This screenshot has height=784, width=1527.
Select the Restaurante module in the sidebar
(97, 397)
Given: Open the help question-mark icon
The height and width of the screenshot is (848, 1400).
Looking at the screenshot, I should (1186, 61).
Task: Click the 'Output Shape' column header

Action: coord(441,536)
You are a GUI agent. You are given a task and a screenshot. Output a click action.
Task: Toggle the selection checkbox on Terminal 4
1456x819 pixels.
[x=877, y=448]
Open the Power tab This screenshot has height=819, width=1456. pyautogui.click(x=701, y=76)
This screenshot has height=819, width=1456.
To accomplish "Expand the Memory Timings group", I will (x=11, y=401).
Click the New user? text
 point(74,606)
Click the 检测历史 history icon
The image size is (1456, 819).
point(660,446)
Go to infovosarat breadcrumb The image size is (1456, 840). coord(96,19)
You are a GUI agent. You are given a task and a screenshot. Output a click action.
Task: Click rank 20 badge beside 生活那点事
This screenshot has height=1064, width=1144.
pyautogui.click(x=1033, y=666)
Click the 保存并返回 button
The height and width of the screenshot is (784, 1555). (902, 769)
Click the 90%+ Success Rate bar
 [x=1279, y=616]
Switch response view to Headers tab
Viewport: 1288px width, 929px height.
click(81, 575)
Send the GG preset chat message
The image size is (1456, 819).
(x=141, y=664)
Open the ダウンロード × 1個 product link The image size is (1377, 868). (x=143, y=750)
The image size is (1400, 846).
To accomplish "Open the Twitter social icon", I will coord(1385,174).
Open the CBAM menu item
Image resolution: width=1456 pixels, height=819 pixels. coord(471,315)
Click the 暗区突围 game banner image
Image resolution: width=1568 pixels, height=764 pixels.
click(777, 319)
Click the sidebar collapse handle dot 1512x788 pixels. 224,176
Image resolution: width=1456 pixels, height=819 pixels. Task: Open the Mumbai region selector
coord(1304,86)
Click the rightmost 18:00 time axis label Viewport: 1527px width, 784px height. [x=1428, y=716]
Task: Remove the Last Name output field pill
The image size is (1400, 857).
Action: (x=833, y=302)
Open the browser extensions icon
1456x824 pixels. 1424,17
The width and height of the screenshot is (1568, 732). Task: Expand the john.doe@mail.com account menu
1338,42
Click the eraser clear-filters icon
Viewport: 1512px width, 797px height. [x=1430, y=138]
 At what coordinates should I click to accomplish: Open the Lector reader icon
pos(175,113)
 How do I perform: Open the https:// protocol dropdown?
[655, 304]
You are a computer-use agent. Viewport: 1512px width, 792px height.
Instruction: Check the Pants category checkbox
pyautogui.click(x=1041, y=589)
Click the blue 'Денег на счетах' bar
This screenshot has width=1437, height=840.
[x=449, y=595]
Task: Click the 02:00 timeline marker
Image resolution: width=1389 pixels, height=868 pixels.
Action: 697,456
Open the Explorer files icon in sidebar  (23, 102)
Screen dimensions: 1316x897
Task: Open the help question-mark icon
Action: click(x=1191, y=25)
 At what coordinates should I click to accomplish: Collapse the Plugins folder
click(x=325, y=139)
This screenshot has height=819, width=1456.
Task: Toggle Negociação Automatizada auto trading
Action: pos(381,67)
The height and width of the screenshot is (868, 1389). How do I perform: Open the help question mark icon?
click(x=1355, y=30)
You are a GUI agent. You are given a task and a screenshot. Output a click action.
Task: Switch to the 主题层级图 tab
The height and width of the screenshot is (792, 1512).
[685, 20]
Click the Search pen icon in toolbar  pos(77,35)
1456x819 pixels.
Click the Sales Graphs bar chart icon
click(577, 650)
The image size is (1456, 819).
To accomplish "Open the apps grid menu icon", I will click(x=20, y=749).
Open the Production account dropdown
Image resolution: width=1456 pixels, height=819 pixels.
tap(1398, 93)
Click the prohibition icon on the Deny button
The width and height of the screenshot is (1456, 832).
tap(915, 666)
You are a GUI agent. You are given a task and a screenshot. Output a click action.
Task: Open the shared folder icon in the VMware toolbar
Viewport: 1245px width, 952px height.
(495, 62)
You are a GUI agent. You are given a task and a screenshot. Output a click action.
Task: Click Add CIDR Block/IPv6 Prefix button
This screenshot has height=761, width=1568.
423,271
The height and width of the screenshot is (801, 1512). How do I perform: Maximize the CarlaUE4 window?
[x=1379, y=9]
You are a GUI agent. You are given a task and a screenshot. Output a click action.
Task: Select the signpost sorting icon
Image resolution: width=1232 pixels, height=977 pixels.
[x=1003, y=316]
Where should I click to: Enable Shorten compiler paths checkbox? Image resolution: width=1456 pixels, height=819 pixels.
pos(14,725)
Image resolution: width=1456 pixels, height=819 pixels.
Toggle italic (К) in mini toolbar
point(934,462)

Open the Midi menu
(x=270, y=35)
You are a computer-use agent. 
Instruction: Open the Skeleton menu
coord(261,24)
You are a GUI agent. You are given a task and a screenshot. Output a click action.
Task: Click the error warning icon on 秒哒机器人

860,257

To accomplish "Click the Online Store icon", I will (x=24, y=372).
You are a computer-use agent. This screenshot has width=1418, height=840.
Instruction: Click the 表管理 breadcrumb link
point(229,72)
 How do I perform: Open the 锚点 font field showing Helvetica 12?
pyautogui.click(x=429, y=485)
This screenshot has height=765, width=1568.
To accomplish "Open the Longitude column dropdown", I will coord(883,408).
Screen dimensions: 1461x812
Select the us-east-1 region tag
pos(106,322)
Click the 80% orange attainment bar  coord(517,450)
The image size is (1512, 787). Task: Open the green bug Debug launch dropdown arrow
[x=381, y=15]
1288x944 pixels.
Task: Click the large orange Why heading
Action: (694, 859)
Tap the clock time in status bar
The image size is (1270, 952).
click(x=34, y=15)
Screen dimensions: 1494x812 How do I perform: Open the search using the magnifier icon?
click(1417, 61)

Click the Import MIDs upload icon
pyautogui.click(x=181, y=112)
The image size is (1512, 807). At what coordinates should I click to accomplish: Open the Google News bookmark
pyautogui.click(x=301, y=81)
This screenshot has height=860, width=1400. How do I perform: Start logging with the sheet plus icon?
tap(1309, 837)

◆ ◆ ◆

Look back at the entries above. Retype the line with "Mumbai region selector", the line with "Task: Remove the Last Name output field pill", and all lines in between.

--- WRITTEN SOLUTION ---
Image resolution: width=1456 pixels, height=819 pixels. Task: Open the Mumbai region selector
coord(1304,86)
Click the rightmost 18:00 time axis label Viewport: 1527px width, 784px height. [x=1428, y=716]
Task: Remove the Last Name output field pill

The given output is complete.